* [Text]:
Stephen Wong Chun Hei is recognised for his arresting landscape paintings of Hong Kong and well-known landmarks, based on the artist's hiking trips or satellite imagery in Google Earth, that create an immersive environment for imaginary travel.
Read MoreLandmarks and familiar scenery are rendered otherworldly in Stephen Wong Chun Hei's paintings, which increasingly employ vivid and saturated hues. Wong's conception of painting as a way of travel resonates with 'Dream Journey', a concept in traditional Chinese painting that describes a person's experience of distant places by looking at painted landscapes from the comfort of their homes.
Although Wong began drawing at a young age, and had been interested in painting for a long time, he initially produced multimedia installations because his then-environment at the University of Hong Kong favoured conceptual art. The artist turned to painting after his graduation in 2008, first capturing landscapes from video games then shifting towards the hills and trees of Hong Kong.

* [Exercise set]:
1: From the passage on Stephen Wong Chun Hei's painting, reproduce the stretch from "Stephen Wong Chun Hei is" through "of their homes.".
2: Write the next part of the passage on Stephen Wong Chun Hei's painting, picking up after its final sentence.

* [Dataset entries]:
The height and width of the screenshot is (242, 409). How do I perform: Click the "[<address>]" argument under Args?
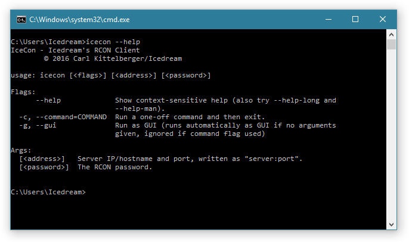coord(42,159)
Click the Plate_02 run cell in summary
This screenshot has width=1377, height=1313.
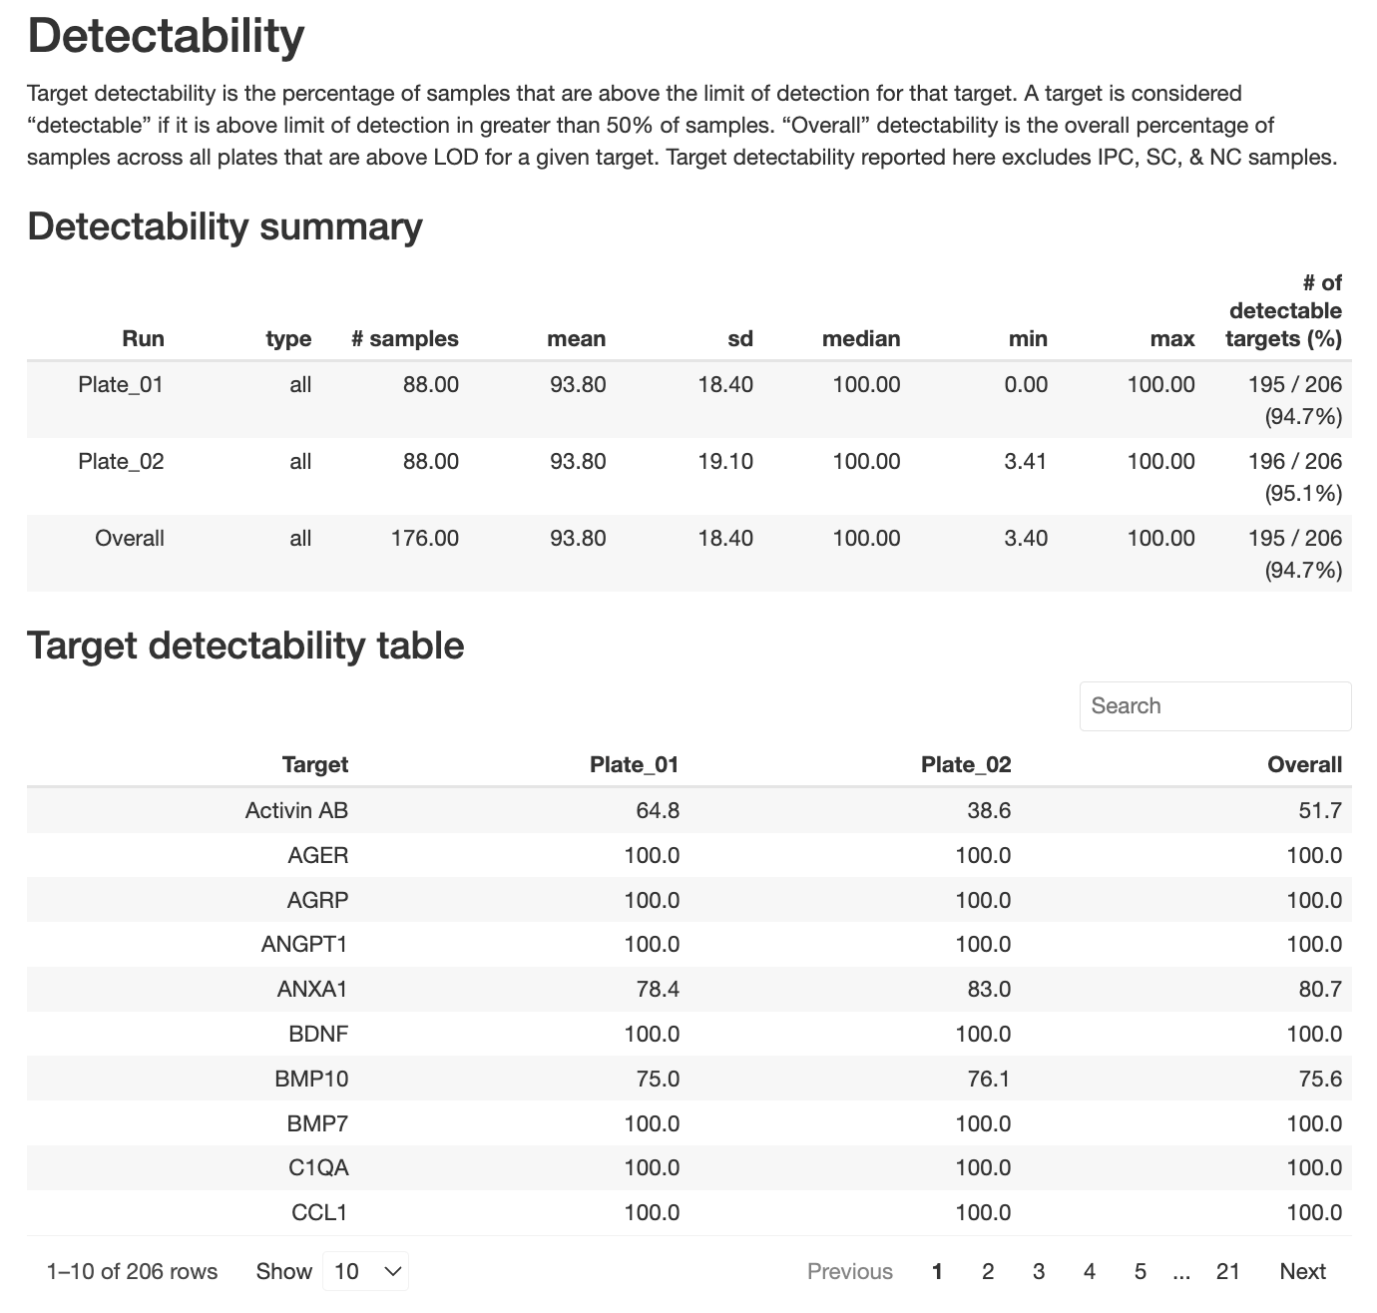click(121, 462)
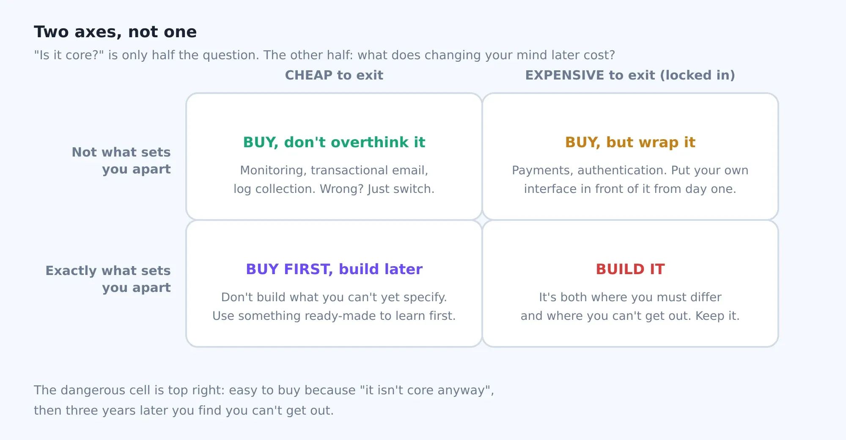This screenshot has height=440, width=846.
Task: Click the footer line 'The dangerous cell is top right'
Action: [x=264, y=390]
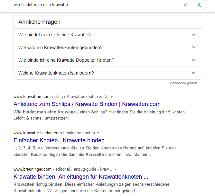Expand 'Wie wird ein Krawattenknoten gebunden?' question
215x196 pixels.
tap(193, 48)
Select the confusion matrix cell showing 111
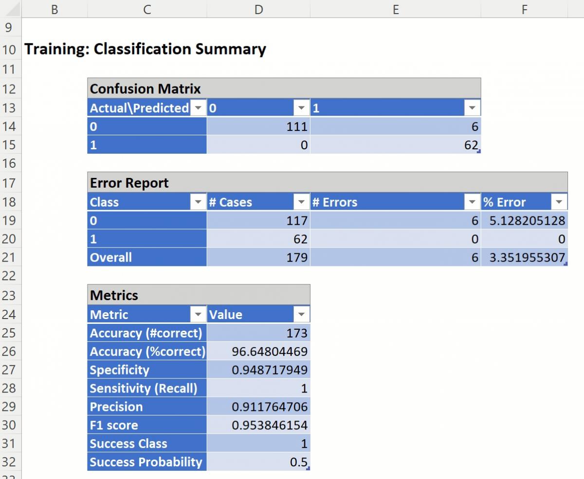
* * *
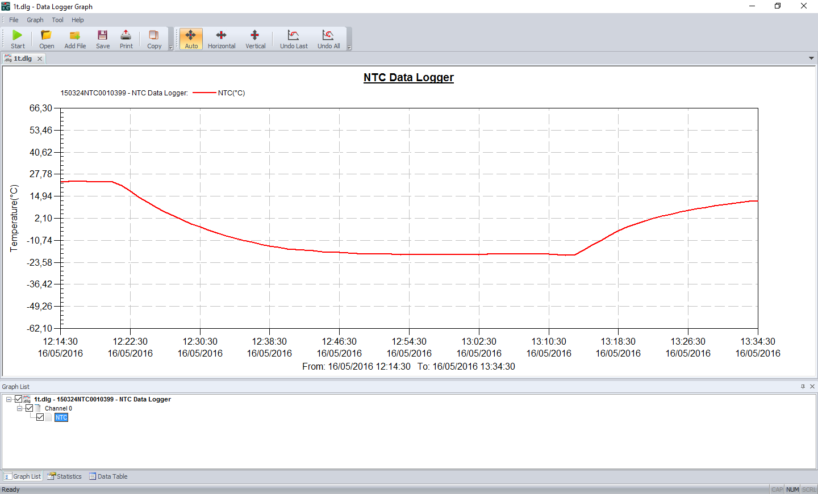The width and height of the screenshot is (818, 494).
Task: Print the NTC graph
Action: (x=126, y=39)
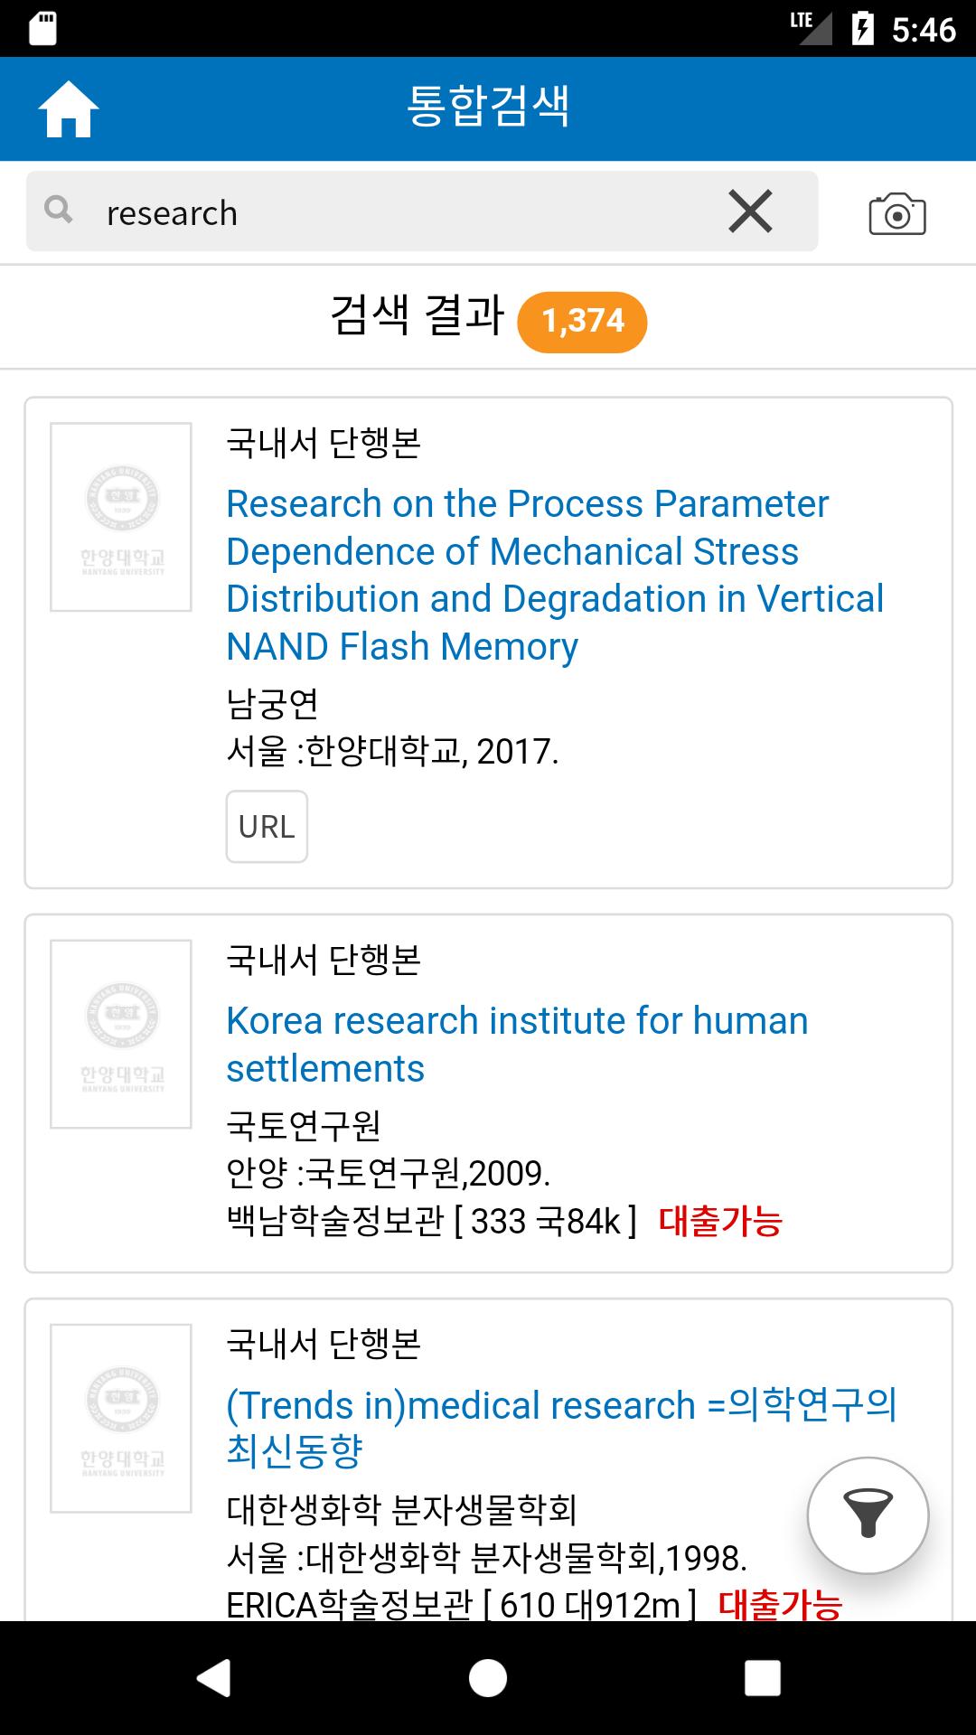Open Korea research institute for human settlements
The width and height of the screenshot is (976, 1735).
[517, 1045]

* [Answers for the exercise]:
1:
Stephen Wong Chun Hei is recognised for his arresting landscape paintings of Hong Kong and well-known landmarks, based on the artist's hiking trips or satellite imagery in Google Earth, that create an immersive environment for imaginary travel.
Read MoreLandmarks and familiar scenery are rendered otherworldly in Stephen Wong Chun Hei's paintings, which increasingly employ vivid and saturated hues. Wong's conception of painting as a way of travel resonates with 'Dream Journey', a concept in traditional Chinese painting that describes a person's experience of distant places by looking at painted landscapes from the comfort of their homes.

2:
Wong's paintings start from actual landscapes, but the artist does not attempt to replicate life, only creating reinterpretations of his subjects from his sketches and imagination. Playing with colours and perspective, and sometimes rearranging details of the topography, Wong paints resplendent scenery that has often been described as being dreamlike. His increasingly bright colour palettes animate the landscapes, 'suggesting there is something alive within every element and being' as Elaine YJ Zheng notes in Ocula Magazine.
The effect is pronounced in paintings like The Cloud Play (2016), in which masses of clouds spread over and through the tall trees, suspended in time, and Drive to the Cliff (2020), a nighttime painting that shows a small figure and a bonfire on the tip of the cliff.
Cyclists, campers, drivers, cars, and ships of minute scale wait to be discovered in Wong's paintings, drawing the viewer into the landscape and prompting them to travel the winding roads and strips of beaches. Bright greens and blues, with occasional pinks, further fuse reality with fantasy as with the paintings and works on paper exhibited in Wong's solo presentation MacLehose Trail at Bonhams Hong Kong in 2022.
The notion of travel took on a new definition for Wong during the pandemic, when he was compelled to cancel his trip to Kyoto and used Google Earth to travel the city. This virtual trip evolved into paintings of distant landmarks, accessed through satellite imagery, that the artist presented in A Grand Tour in Google Earth at Hong Kong's Gallery EXIT in 2021 and Dream Travel—alongside his Hong Kong landscapes—Unit London in 2022. Wong's Google Earth works are accompanied by small toy cars, placed atop each canvas, that also appear in the painted scenes.
Stephen Wong Chun Hei has presented his work internationally in solo and group exhibitions.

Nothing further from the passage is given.